The Real Bodies Suffering from Trump’s Obsession with Hydroxychloroquine

May is Lupus Awareness Month, so in its honor,
I’m sharing an essay about how recent events are impacting lupus patients.
The optics haven’t been great when it comes to COVID-19, the United States government, and race. Trump has referred to it as the “Chinese virus”, and the barrage of anti-Chinese rhetoric in general is spurring outrage among many of my international students. Passengers from the coronavirus-afflicted Grand Princess were directed to disembark in Oakland, one of America’s most diverse cities, rather than San Francisco, its wealthier and whiter neighbor. Now, thanks to Donald Trump’s penchant for magical thinking, Silicon Valley billionaires, and metastasizing misinformation, a new population of people of color is imperiled.

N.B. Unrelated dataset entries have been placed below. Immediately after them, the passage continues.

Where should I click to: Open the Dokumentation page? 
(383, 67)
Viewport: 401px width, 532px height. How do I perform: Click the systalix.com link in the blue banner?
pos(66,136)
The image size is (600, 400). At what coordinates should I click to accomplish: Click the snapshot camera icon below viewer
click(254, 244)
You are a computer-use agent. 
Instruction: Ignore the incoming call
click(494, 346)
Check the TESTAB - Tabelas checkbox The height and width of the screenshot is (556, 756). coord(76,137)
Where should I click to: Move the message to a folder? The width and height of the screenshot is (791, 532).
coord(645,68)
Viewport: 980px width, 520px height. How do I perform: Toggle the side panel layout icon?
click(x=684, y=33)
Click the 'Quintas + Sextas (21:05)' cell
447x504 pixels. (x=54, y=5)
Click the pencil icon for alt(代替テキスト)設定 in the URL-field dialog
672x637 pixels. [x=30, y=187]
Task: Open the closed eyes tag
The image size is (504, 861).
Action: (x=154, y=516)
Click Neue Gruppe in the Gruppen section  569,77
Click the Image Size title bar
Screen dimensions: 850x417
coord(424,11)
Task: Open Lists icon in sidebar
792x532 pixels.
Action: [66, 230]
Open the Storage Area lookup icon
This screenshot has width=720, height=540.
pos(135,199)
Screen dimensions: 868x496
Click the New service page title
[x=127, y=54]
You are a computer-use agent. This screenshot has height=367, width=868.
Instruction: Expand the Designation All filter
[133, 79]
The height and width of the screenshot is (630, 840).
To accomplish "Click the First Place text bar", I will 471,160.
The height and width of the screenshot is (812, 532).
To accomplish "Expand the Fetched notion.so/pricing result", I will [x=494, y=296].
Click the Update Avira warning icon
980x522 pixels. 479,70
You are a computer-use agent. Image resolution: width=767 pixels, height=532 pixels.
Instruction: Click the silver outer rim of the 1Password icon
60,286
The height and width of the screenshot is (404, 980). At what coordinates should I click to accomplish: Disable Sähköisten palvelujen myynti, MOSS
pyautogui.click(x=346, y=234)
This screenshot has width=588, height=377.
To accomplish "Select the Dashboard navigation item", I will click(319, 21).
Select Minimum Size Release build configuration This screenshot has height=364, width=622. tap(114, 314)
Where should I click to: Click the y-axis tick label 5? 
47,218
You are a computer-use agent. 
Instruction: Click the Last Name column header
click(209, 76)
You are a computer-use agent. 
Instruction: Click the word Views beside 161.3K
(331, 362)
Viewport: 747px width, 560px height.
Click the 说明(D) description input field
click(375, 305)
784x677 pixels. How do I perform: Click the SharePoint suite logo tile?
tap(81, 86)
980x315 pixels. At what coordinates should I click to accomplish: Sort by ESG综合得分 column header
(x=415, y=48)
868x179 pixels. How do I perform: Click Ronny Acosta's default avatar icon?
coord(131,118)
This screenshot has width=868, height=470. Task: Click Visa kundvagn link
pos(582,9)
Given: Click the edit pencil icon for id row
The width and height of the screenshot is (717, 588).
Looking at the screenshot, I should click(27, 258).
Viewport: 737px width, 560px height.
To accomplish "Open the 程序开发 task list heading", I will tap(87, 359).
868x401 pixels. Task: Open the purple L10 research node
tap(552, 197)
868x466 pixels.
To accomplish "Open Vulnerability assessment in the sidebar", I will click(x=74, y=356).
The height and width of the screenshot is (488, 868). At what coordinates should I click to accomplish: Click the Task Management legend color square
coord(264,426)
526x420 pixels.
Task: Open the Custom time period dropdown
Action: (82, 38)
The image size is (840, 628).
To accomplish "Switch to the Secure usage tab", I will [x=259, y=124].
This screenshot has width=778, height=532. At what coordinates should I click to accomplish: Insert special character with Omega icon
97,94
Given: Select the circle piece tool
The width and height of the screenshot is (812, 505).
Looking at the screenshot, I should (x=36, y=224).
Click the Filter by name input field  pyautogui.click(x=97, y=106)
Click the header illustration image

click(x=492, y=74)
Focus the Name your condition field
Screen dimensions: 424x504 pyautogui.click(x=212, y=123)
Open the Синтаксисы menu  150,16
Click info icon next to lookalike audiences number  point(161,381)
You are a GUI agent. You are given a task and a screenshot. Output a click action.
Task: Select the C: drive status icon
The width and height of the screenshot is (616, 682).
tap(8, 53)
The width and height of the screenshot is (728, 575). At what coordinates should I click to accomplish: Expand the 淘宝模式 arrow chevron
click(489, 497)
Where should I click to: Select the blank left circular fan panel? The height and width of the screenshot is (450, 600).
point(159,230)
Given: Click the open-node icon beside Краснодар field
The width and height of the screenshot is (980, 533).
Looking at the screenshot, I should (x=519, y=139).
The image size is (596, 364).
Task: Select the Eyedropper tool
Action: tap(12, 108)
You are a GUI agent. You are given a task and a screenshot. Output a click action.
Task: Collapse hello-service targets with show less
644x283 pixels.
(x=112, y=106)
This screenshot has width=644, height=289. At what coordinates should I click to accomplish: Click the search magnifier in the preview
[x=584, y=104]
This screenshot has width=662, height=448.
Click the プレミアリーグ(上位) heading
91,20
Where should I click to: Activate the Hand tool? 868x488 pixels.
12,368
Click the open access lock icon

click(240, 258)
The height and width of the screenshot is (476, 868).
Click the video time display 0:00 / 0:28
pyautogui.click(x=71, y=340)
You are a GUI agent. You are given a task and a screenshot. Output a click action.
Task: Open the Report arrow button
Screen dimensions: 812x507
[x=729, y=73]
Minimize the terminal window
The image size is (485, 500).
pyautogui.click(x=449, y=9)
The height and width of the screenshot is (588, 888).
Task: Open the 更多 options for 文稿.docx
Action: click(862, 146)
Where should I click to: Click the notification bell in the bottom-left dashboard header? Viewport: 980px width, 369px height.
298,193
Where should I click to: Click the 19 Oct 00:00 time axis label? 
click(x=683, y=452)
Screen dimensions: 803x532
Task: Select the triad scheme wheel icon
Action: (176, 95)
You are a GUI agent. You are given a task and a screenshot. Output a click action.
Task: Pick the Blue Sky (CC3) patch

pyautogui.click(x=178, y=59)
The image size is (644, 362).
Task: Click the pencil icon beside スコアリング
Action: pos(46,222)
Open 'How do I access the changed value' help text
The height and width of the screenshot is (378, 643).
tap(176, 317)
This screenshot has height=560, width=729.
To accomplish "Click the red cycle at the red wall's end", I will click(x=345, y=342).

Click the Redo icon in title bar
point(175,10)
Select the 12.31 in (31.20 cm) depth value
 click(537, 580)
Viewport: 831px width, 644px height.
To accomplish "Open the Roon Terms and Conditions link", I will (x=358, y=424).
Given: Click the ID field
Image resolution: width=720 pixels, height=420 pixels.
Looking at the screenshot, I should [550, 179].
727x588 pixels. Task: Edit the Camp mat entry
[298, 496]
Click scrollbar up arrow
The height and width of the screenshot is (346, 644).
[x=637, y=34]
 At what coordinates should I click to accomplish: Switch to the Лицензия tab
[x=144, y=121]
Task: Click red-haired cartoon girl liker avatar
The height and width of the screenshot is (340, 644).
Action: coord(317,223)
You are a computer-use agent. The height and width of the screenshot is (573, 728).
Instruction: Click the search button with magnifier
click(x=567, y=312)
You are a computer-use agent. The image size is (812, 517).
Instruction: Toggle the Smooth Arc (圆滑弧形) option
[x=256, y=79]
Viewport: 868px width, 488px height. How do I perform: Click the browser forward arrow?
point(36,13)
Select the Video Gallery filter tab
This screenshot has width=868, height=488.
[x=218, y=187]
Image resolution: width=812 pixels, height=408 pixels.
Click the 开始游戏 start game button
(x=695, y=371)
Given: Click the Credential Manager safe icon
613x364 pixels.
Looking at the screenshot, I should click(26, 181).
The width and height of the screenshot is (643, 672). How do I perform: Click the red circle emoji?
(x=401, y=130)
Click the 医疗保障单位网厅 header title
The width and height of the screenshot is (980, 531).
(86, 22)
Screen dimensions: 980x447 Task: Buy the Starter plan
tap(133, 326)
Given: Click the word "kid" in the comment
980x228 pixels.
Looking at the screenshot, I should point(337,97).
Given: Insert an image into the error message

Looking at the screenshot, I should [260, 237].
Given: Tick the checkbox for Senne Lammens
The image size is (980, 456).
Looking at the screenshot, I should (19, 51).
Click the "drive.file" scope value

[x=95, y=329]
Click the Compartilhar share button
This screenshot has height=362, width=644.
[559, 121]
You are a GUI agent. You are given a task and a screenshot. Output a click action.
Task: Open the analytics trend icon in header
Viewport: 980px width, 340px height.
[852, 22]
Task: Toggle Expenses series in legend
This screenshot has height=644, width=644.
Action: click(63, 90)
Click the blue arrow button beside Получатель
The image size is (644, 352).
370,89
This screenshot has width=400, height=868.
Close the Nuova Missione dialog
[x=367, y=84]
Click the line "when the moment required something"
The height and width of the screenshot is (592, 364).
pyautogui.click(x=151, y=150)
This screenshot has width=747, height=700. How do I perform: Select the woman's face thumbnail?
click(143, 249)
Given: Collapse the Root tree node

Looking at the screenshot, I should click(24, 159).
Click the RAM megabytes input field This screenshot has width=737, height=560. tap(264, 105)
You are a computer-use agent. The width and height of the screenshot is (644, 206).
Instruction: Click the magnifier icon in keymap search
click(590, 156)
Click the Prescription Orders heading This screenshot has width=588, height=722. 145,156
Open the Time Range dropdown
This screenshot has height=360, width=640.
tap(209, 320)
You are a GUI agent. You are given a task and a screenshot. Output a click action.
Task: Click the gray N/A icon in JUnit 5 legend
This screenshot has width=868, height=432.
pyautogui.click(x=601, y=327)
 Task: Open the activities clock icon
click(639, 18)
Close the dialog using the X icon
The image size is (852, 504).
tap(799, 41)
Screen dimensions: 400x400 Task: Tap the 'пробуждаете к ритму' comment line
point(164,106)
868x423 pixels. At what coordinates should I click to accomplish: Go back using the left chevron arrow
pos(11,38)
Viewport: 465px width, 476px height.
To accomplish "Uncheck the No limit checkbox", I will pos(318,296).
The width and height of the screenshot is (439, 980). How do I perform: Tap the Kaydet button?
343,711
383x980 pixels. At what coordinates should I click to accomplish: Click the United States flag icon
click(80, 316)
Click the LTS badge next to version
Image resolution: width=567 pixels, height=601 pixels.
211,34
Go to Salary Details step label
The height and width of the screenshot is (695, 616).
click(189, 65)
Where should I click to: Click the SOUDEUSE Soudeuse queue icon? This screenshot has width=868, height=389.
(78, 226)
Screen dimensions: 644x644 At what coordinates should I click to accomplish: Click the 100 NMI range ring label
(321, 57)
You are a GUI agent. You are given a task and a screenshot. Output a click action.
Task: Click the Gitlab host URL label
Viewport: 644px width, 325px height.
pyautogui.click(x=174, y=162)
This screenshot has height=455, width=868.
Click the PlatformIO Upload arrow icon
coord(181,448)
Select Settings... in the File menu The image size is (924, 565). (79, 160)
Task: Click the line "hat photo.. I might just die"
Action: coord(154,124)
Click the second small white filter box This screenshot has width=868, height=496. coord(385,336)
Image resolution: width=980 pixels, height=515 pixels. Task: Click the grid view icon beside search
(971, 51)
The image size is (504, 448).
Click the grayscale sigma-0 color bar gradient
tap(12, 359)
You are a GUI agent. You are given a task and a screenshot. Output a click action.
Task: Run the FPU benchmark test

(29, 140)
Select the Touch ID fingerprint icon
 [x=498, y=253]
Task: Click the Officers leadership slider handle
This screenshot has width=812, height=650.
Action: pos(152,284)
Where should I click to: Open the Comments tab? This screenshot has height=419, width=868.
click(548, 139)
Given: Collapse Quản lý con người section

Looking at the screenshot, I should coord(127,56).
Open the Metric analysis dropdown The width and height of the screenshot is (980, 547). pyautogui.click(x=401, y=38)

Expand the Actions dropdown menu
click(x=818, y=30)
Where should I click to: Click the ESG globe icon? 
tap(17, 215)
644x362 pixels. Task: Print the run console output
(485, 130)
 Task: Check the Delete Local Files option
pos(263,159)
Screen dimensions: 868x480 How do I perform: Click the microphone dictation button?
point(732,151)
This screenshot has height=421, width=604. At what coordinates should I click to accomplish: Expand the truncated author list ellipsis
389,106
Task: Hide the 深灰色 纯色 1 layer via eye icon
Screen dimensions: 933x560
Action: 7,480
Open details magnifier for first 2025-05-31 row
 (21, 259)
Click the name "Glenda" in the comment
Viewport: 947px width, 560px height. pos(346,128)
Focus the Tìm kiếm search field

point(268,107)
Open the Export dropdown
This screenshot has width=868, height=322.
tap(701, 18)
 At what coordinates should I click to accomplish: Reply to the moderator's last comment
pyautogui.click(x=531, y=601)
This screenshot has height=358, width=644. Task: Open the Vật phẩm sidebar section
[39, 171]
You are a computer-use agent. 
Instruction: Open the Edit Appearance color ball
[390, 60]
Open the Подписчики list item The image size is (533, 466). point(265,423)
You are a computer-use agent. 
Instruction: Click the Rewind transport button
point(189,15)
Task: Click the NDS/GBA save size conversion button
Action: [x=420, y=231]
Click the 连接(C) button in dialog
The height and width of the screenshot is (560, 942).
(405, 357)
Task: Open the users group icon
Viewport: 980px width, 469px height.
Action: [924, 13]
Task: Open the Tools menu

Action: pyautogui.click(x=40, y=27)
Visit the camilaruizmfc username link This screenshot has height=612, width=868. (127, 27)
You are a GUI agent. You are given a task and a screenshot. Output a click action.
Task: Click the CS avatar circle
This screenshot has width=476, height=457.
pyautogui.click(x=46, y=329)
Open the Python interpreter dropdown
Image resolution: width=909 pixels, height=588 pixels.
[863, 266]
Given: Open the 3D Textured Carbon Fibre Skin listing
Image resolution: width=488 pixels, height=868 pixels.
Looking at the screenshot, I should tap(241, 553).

Since mid-March, and after nudges from red-pilled Elon Musk and Oracle CTO Larry Ellison, Trump has been hawking the antimalarial drug hydroxychloroquine (sold under the brand name Plaquenil) as a coronavirus miracle cure despite little concrete evidence to support his claims. He is right about one thing, though. For many people with systemic lupus and rheumatoid arthritis, hydroxychloroquine is truly miraculous.

It has been for me. I’m one of those “with architecture primed for ruin,” in the words of poet Fady Joudah. Three and a half years ago, I was diagnosed with systemic lupus while teaching literature and creative writing in Kofu, Japan. The immune system of a person with lupus turns against her, attacking internal organs, joints, and/or skin; the disease is named after a rash common among its victims, said to resemble a wolf’s face.